CVE-2022-3902: 
GitLab vulnerability analysis and mitigation

An issue was discovered in GitLab affecting all versions starting from 9.3 before 15.4.6, all versions starting from 15.5 before 15.5.5, and all versions starting from 15.6 before 15.6.1. The vulnerability allowed project maintainers to unmask webhook secret tokens by reviewing the logs after testing webhooks (GitLab Release, CVE Mitre).

The vulnerability is classified as a medium severity issue with a CVSS score of 5.5 (CVSS:3.1/AV:N/AC:L/PR:H/UI:N/S:C/C:L/I:L/A:N). The issue stems from webhook logs exposing secret tokens in plain text when project maintainers review logs after testing webhooks. Despite UI improvements to hide secrets in input fields, the webhook logs at the same page still contained the secret in plain text, particularly in the X-Gitlab-Token HTTP header (GitLab Release).

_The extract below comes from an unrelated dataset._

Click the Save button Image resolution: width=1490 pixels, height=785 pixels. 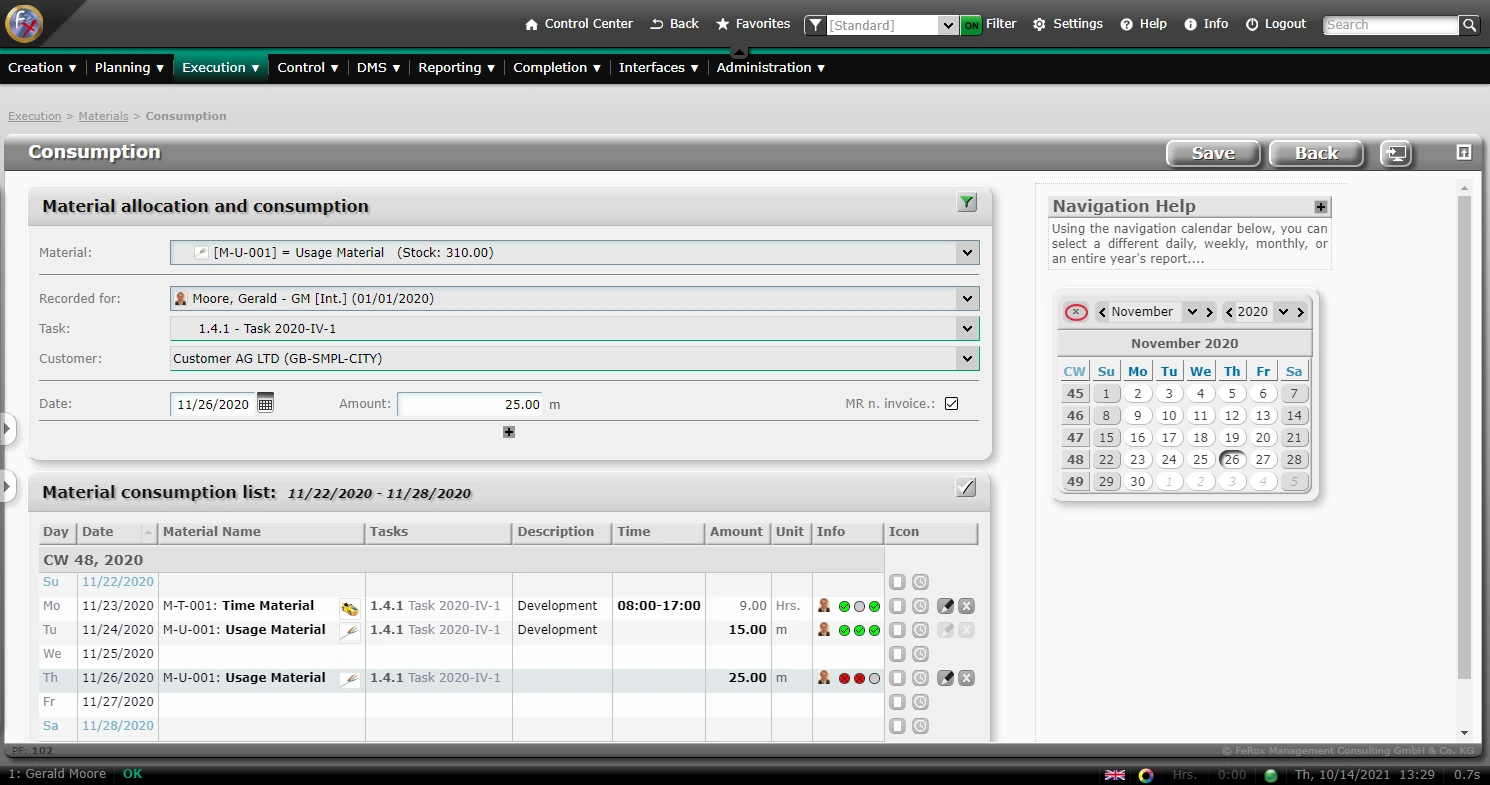[1213, 153]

The exposure of webhook secret tokens could allow unauthorized project maintainers to gain access to these secrets, potentially enabling them to spoof requests to the receiving server. This creates a security risk where maintainers who shouldn't have access to the receiving service could potentially manipulate or abuse the webhook functionality (GitLab Issue).

The vulnerability has been patched in GitLab versions 15.4.6, 15.5.5, and 15.6.1. Organizations running affected versions should upgrade to these patched versions or later to mitigate the risk. GitLab.com was promptly updated to run the patched version (GitLab Release).